#### [WORK TO COMPLETE]
Across all the records, filter for lines with the word "settings" and copy them.

────────

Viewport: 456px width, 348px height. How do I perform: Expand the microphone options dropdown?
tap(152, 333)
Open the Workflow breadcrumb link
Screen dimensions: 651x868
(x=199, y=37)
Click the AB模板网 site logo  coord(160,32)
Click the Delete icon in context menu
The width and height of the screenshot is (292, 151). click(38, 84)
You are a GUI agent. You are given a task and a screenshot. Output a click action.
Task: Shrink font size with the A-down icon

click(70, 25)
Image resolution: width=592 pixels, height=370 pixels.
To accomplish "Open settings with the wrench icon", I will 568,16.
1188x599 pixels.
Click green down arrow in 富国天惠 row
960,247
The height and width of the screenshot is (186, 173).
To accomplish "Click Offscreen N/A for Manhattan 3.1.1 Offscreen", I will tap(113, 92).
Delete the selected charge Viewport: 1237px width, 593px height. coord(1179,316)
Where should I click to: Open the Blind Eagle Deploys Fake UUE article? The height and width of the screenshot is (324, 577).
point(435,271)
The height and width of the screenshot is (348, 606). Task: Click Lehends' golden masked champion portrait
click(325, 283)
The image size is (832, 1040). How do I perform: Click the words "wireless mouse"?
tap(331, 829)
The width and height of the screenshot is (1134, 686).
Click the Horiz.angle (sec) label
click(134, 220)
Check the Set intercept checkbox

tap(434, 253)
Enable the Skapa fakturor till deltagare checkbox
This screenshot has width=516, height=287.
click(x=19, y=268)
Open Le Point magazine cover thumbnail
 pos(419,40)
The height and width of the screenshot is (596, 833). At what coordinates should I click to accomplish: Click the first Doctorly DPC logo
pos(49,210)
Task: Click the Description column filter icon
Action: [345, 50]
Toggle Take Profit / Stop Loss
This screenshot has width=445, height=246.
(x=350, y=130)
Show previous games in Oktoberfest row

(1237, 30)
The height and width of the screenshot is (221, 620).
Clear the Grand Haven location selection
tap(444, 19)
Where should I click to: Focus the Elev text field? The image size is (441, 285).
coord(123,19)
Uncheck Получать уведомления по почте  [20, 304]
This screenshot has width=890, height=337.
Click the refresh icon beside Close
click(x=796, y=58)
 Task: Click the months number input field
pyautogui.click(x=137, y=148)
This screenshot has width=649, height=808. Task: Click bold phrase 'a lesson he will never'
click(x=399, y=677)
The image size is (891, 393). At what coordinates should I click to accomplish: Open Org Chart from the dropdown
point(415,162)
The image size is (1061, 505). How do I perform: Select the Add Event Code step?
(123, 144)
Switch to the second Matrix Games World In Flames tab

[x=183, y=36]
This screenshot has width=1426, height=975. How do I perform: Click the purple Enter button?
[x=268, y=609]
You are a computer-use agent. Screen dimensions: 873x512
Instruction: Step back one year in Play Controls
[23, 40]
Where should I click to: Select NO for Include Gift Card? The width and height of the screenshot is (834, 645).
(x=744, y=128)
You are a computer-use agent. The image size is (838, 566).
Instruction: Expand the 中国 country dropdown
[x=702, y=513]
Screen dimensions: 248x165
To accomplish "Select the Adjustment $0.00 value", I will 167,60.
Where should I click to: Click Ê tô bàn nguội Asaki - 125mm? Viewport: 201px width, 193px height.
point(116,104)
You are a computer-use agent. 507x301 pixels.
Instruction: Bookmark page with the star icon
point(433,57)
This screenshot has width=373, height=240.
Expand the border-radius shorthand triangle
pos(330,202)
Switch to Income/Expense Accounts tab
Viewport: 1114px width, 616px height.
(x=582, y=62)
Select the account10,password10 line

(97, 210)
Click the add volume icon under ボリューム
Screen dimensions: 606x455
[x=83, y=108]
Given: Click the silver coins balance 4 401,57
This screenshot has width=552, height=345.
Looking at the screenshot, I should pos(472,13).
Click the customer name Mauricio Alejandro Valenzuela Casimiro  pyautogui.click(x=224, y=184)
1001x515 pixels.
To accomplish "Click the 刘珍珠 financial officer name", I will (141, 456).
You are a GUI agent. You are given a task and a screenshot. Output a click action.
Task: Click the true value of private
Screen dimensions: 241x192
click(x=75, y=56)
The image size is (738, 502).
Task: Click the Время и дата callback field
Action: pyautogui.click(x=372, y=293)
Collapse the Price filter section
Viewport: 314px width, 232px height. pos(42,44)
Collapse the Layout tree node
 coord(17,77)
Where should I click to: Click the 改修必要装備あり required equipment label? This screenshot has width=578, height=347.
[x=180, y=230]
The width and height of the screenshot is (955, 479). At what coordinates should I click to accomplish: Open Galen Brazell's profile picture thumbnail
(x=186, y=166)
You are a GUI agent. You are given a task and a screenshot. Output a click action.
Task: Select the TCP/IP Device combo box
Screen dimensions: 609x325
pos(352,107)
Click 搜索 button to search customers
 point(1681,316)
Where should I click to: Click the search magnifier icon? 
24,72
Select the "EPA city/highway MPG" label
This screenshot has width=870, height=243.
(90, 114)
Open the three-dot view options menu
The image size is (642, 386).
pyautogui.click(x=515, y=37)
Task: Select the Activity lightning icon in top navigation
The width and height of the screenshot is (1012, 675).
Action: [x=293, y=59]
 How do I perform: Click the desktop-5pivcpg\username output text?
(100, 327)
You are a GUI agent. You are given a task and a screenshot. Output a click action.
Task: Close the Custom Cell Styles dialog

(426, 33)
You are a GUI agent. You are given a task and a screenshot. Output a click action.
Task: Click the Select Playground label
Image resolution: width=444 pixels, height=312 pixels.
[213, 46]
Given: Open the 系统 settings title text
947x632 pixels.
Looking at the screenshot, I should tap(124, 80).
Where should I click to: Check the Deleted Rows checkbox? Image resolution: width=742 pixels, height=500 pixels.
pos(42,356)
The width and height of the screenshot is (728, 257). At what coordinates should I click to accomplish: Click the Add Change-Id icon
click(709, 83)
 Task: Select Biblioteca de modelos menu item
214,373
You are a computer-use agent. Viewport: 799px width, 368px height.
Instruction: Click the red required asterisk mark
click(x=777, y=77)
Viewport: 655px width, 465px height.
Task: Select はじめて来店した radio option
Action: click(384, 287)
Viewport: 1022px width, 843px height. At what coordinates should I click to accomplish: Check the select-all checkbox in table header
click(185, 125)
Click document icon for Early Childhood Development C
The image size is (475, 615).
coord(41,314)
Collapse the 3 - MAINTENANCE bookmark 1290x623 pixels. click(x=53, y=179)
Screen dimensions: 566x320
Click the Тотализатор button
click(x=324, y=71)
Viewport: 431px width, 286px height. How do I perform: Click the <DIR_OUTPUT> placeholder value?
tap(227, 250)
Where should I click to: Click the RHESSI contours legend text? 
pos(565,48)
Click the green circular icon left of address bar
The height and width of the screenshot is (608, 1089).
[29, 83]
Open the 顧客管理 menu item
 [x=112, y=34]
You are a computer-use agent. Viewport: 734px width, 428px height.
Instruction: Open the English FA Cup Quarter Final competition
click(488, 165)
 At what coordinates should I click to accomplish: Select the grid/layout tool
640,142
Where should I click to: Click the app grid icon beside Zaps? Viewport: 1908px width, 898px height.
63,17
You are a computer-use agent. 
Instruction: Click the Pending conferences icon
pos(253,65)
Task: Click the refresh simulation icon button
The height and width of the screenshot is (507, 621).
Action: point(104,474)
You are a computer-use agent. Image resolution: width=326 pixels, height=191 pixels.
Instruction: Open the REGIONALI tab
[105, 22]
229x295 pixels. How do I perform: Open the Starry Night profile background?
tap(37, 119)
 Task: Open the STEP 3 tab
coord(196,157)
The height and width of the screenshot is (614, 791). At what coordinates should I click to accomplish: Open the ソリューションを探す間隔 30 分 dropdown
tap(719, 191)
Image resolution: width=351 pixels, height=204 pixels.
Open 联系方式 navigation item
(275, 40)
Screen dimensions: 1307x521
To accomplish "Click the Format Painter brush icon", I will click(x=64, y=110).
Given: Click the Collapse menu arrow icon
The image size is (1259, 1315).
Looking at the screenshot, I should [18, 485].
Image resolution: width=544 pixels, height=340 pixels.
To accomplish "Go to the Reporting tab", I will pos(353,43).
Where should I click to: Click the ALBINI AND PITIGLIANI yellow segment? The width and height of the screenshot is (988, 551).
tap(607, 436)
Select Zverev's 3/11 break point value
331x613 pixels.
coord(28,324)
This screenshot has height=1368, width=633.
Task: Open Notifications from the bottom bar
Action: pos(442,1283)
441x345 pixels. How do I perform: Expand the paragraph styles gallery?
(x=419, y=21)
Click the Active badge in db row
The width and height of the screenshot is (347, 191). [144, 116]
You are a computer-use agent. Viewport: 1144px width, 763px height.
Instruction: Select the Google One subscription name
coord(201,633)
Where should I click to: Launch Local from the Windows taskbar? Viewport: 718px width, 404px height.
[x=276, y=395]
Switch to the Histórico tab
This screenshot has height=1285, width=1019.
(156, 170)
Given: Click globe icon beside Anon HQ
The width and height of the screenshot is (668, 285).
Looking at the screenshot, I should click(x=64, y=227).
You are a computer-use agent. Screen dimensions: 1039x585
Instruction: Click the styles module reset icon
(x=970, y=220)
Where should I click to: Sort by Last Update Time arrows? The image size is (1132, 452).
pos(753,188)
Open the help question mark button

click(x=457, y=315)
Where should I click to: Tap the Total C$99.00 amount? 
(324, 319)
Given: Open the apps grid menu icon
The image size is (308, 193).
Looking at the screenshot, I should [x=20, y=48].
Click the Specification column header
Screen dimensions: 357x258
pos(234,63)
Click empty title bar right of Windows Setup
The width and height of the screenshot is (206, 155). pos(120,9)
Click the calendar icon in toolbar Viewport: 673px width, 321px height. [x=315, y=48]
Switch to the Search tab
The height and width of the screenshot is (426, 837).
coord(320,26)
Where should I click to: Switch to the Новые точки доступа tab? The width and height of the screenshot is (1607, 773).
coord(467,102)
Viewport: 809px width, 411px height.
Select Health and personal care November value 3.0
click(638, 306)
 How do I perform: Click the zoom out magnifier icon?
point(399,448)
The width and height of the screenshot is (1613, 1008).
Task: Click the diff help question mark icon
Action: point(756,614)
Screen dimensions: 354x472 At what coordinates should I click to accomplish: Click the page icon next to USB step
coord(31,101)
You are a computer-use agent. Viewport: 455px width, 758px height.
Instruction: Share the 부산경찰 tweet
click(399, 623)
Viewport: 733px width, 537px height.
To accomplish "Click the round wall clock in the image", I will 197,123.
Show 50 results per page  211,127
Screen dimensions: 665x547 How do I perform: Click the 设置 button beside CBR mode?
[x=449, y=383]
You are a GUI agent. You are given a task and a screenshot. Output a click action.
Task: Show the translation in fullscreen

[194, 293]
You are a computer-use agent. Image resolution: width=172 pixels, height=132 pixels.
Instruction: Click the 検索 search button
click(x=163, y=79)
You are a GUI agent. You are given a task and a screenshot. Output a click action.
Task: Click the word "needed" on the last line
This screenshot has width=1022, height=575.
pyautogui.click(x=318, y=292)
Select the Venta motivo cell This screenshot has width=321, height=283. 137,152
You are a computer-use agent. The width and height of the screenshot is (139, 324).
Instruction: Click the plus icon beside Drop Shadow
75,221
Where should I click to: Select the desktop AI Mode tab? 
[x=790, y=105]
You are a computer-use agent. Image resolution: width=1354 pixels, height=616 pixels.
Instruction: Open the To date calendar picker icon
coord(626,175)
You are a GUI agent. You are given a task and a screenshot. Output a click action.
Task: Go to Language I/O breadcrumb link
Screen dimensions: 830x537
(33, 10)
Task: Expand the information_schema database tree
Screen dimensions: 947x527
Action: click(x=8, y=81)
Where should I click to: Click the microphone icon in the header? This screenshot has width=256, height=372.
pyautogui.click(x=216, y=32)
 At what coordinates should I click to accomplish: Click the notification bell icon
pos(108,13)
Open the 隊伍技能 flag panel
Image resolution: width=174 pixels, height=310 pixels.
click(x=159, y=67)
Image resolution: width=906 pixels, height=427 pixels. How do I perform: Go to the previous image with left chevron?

────────

#### [ANSWER SPACE]
To accomplish "Open settings with the wrench icon", I will 568,16.
Given: Open the 系统 settings title text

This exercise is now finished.